Thousands of Ukrainian children abducted to Belarus - Yale research
After a full-scale war unraveled in early 2022, more than 2,400 Ukrainian children aged 6 to 17 were taken to 13 institutions in Belarus, says the research published by Yale University.
The findings by the Humanitarian Research Lab at Yale School of Public Health, which receives U.S. State Dept. funding, shared with Reuters are the most extensive to date about the alleged role of Belarus in the Russian relocation program for Ukrainian children.
Today, they are the widest information about the alleged role of Belarus in the Russian program of resettlement of Ukrainian children.
Russia has previously stated that it offers humanitarian assistance to those who want to voluntarily leave Ukraine and rejects allegations of war crimes.
Citing the 39-page report, children were taken from at least 17 cities of Donetsk, Lugansk, Kherson, and Zaporizhzhia regions.
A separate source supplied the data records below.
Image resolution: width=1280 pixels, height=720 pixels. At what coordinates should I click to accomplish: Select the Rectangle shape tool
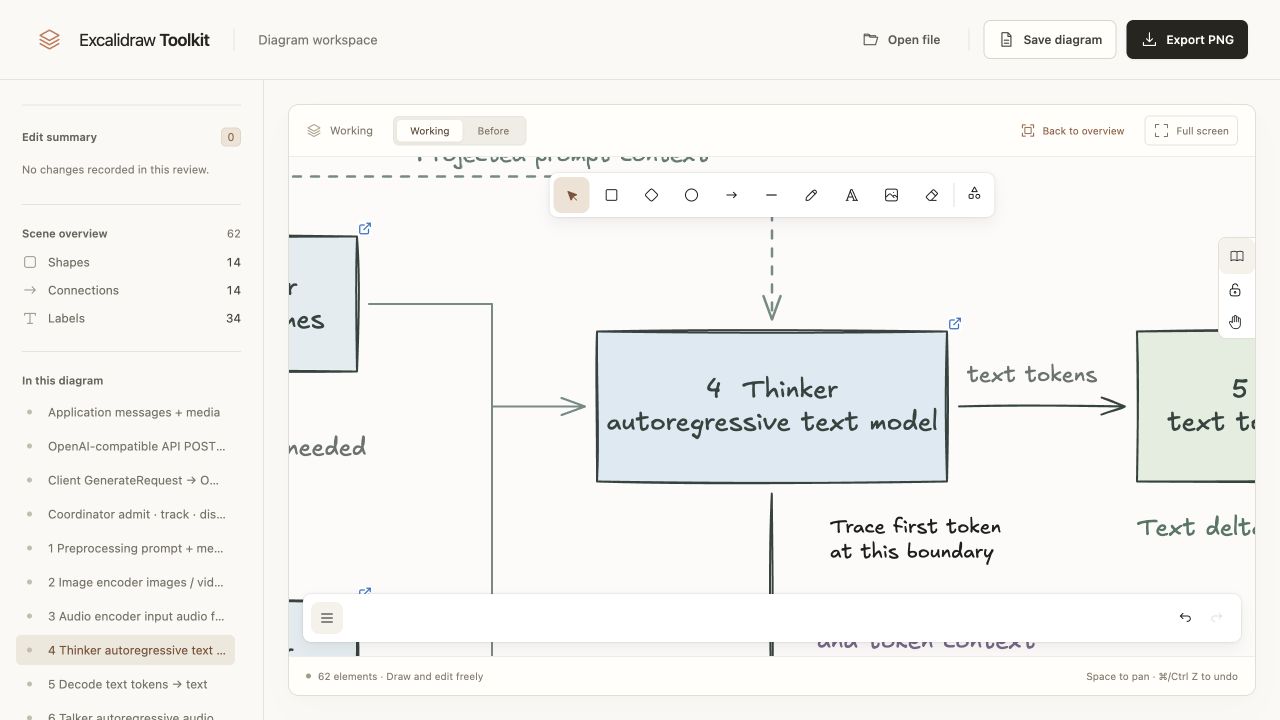612,195
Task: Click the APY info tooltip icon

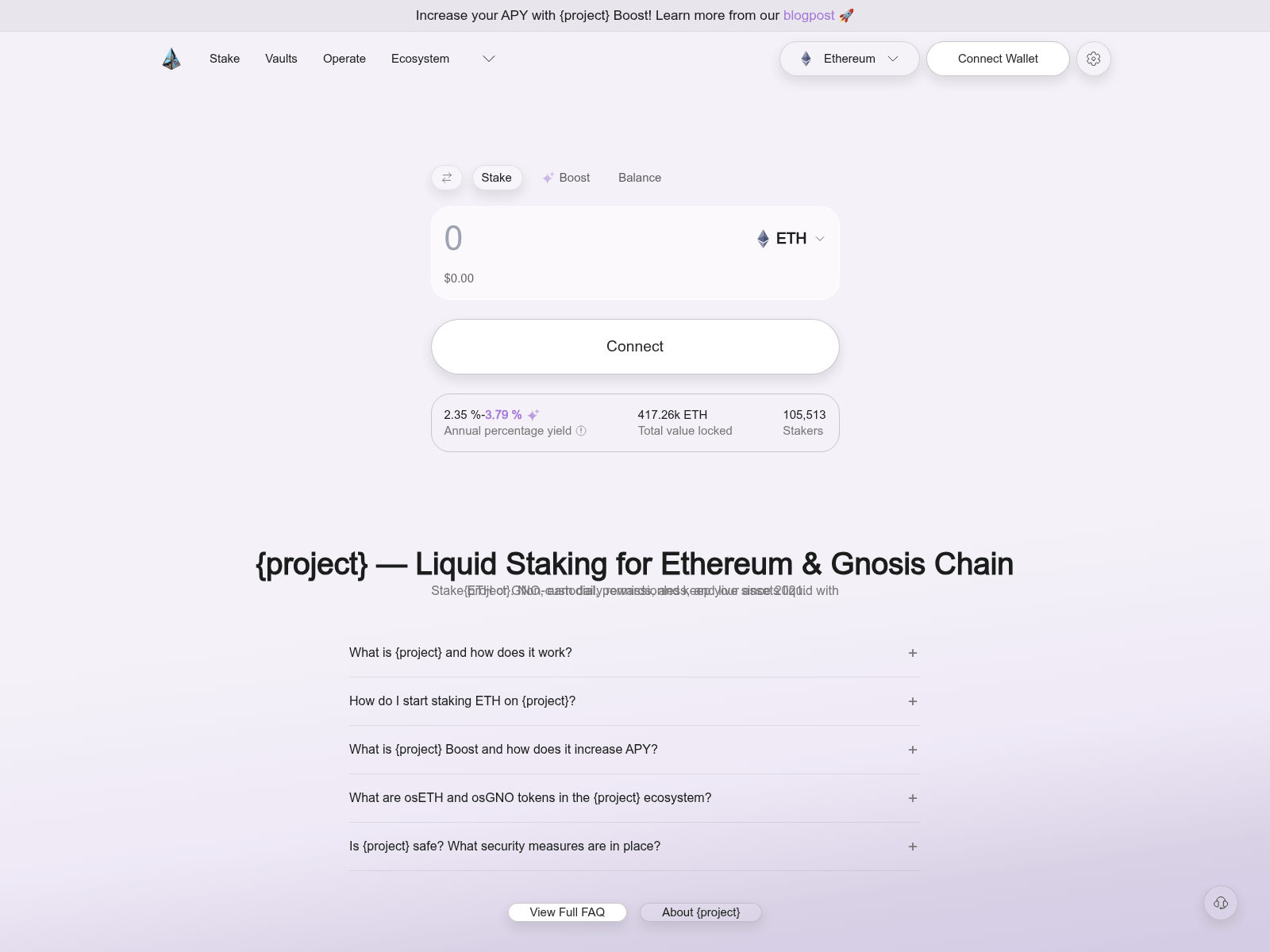Action: [x=581, y=431]
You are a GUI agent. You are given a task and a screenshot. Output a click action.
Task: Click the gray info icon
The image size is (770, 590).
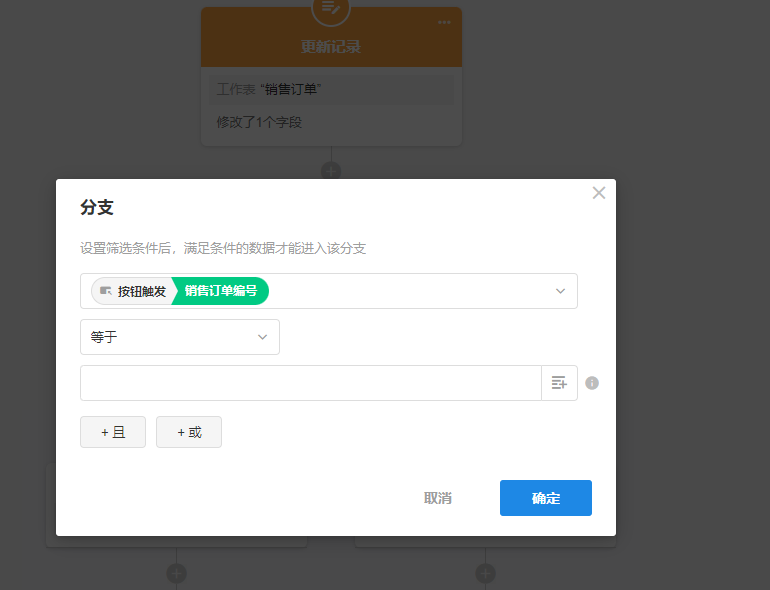click(x=592, y=383)
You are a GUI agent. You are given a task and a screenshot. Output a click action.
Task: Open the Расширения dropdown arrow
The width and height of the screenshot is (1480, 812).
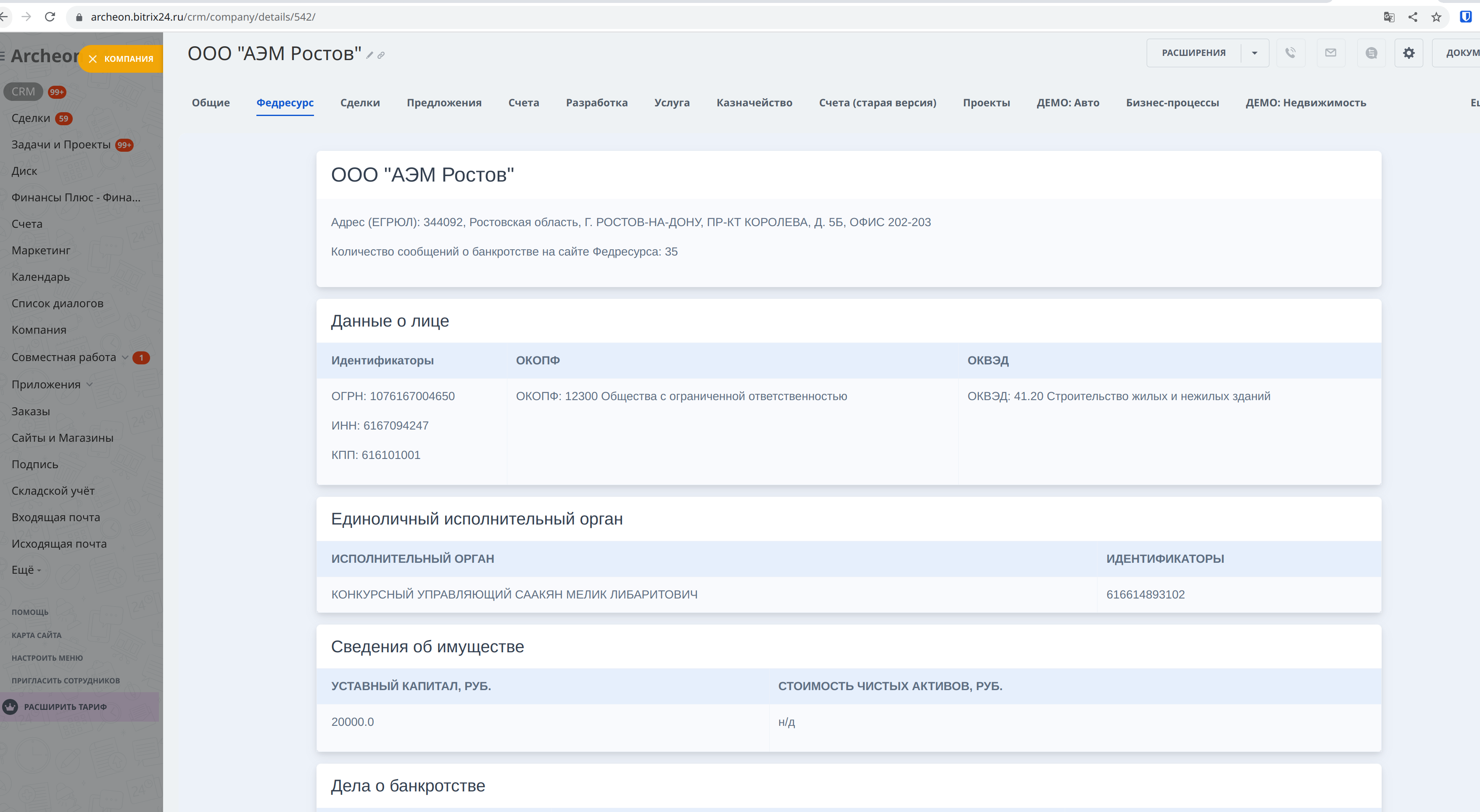click(1254, 53)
More than 2,000 children Yale identified were transported to the Dubrava children's center in Belarus' Minsk region between September 2022 and May 2023, it said, while 392 children were taken to 12 other facilities.
"Russia's systematic effort to identify, collect, transport, and re-educate Ukraine's children has been facilitated by Belarus.
Russia's federal government and Belarus' regime have been working together to coordinate and fund the movement of children from Russia-occupied Ukraine through Russia to Belarus." the report says.
Transports to Belarus through Russia were "ultimately coordinated" between Russian President Vladimir Putin and Belarus leader Alexander Lukashenko, it added.
The International Criminal Court in The Hague issued an arrest warrant for Russia's Putin in March. It accused him and Russia's Children's Rights Commissioner Maria Lvova-Belova of the war crime of illegally deporting hundreds of children from Ukraine.
Taking children under the age of 18 across a border without the consent of a parent or guardian is prohibited under international humanitarian law.
Once in Belarus, children have been subjected to military training and re-education and Lukashenko approved the use of state organizations to transport children from Ukraine to Belarus and finance their transportation, the Yale report said.
It is unclear how many of the children identified by Yale's research remain in Belarus.